* Study material:

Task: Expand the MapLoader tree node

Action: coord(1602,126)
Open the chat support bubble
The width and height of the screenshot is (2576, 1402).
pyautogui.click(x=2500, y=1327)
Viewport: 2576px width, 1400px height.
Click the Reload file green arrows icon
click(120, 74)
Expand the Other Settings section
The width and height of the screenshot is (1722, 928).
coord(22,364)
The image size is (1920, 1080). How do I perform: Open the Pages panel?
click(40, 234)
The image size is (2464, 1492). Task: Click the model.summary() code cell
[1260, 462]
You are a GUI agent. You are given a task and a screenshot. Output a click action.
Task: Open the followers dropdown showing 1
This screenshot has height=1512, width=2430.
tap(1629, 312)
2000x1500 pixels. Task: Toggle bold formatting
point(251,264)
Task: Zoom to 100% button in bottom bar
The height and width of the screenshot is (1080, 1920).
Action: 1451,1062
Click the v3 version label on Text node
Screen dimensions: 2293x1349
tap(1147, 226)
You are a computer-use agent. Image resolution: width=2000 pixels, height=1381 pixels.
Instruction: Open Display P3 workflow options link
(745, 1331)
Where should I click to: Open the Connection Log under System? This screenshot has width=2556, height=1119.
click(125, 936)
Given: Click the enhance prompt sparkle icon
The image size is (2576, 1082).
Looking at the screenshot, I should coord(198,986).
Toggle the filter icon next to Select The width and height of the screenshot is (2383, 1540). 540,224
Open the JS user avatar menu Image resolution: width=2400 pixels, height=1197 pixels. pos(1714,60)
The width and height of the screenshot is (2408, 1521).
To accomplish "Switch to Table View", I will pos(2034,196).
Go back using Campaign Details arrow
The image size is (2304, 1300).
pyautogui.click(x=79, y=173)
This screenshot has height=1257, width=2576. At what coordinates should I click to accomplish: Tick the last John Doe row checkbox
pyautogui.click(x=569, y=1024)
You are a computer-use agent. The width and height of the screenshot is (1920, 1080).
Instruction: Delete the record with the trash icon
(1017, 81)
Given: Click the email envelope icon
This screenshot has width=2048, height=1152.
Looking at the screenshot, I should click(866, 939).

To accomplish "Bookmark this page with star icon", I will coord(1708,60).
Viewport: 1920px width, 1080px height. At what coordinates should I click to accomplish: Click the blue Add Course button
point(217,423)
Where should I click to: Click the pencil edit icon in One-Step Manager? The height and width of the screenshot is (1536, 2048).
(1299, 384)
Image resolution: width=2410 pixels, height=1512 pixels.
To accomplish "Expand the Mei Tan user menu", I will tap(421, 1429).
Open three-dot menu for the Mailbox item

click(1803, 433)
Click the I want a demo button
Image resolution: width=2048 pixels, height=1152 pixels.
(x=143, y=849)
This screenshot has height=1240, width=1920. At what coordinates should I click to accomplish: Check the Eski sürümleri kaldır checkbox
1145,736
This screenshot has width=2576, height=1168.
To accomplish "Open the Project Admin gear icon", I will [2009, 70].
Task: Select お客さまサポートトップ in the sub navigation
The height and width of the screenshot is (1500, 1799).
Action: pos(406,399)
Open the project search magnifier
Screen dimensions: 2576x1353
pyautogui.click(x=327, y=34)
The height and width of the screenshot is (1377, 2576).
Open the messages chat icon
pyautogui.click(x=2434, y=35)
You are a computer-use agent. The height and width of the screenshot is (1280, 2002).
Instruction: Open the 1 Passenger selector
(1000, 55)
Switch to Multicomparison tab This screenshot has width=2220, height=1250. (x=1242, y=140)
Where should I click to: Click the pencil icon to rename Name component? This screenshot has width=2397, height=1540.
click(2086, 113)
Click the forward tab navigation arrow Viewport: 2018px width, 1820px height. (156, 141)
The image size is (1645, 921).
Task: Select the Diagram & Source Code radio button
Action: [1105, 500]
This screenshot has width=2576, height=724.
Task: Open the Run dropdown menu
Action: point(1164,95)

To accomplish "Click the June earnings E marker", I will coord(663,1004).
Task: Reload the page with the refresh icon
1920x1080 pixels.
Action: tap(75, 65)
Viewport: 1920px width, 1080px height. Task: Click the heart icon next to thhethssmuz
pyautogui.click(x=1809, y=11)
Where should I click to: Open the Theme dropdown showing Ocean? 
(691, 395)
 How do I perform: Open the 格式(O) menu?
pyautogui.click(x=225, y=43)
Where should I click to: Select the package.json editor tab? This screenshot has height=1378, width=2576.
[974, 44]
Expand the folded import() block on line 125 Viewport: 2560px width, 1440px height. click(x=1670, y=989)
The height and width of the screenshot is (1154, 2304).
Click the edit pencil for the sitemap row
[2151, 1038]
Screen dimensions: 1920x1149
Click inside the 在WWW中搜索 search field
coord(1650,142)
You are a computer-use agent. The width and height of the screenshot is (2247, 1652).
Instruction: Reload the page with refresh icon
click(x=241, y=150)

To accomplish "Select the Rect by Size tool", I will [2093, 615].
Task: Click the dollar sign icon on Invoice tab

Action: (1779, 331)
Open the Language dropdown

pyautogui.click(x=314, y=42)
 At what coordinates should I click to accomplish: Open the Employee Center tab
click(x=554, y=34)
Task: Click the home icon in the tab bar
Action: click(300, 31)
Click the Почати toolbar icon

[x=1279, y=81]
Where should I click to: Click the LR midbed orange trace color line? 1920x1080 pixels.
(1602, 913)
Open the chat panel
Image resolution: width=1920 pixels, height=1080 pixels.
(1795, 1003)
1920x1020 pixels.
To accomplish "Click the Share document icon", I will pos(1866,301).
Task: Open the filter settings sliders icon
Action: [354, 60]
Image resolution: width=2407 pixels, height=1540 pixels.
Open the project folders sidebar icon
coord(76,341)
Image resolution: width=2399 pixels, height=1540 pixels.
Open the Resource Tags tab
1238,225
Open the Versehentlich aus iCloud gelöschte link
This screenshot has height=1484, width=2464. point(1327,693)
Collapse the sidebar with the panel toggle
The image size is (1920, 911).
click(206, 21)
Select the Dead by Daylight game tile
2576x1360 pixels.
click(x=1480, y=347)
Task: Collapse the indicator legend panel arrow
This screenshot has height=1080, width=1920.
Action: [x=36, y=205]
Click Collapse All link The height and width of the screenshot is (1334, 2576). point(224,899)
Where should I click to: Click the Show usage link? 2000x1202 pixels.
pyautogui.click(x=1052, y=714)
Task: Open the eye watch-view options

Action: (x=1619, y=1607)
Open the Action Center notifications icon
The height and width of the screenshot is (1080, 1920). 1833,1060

* Description of the task: When you retype the data above, start at its first line, stop after the line containing "Viewport: 2576px width, 1400px height.", and leave out everything else.

* Worked solution:
Task: Expand the MapLoader tree node

Action: coord(1602,126)
Open the chat support bubble
The width and height of the screenshot is (2576, 1402).
pyautogui.click(x=2500, y=1327)
Viewport: 2576px width, 1400px height.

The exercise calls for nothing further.